» Working data
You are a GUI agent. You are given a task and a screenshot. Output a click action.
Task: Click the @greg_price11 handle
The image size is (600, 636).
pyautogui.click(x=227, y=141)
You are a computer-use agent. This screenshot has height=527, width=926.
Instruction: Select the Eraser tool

...

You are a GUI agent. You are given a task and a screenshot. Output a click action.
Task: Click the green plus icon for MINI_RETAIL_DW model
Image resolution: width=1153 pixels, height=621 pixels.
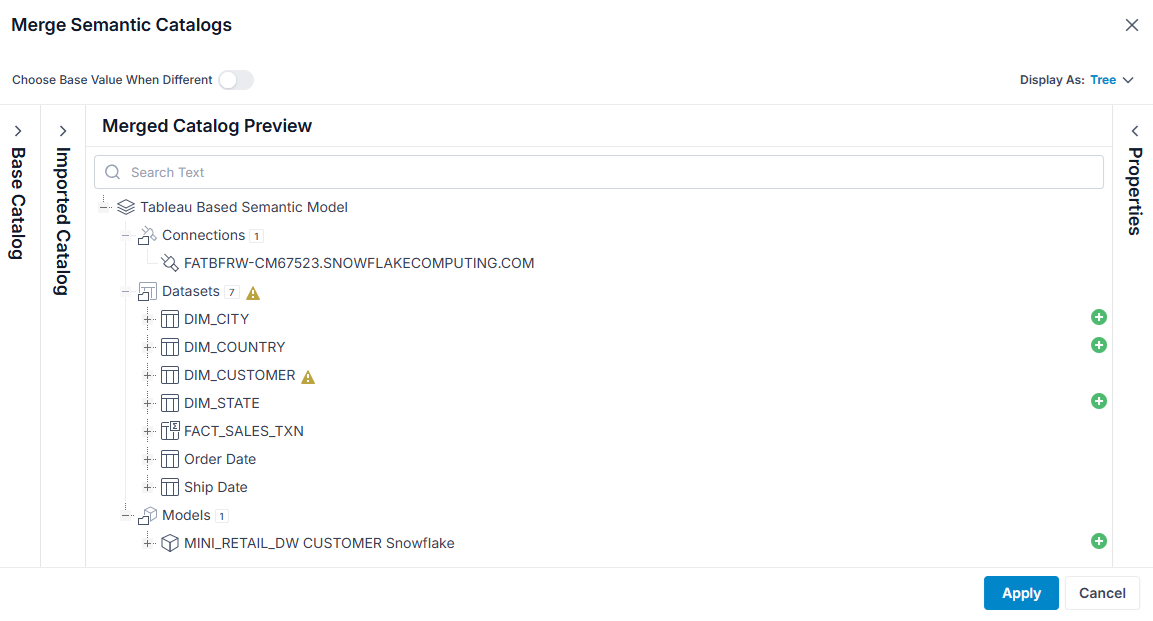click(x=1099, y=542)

==

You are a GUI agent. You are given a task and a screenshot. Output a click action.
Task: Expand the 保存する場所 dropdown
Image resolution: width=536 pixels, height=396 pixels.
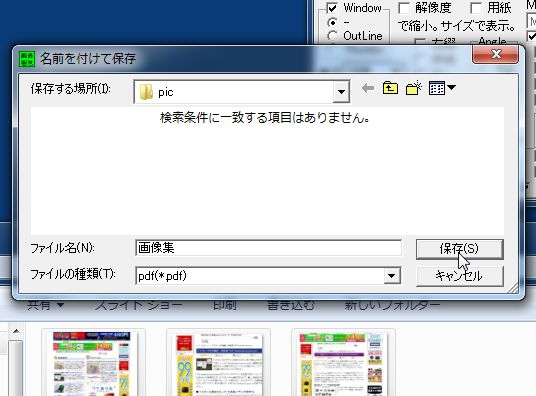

» What is required
Repeat the entries above verbatim, but only from the line that has "You are a computer-use" down to the line that has "Instruction: Select the Eraser tool", inclusive.

» Answer to the problem
You are a computer-use agent. This screenshot has height=527, width=926.
Instruction: Select the Eraser tool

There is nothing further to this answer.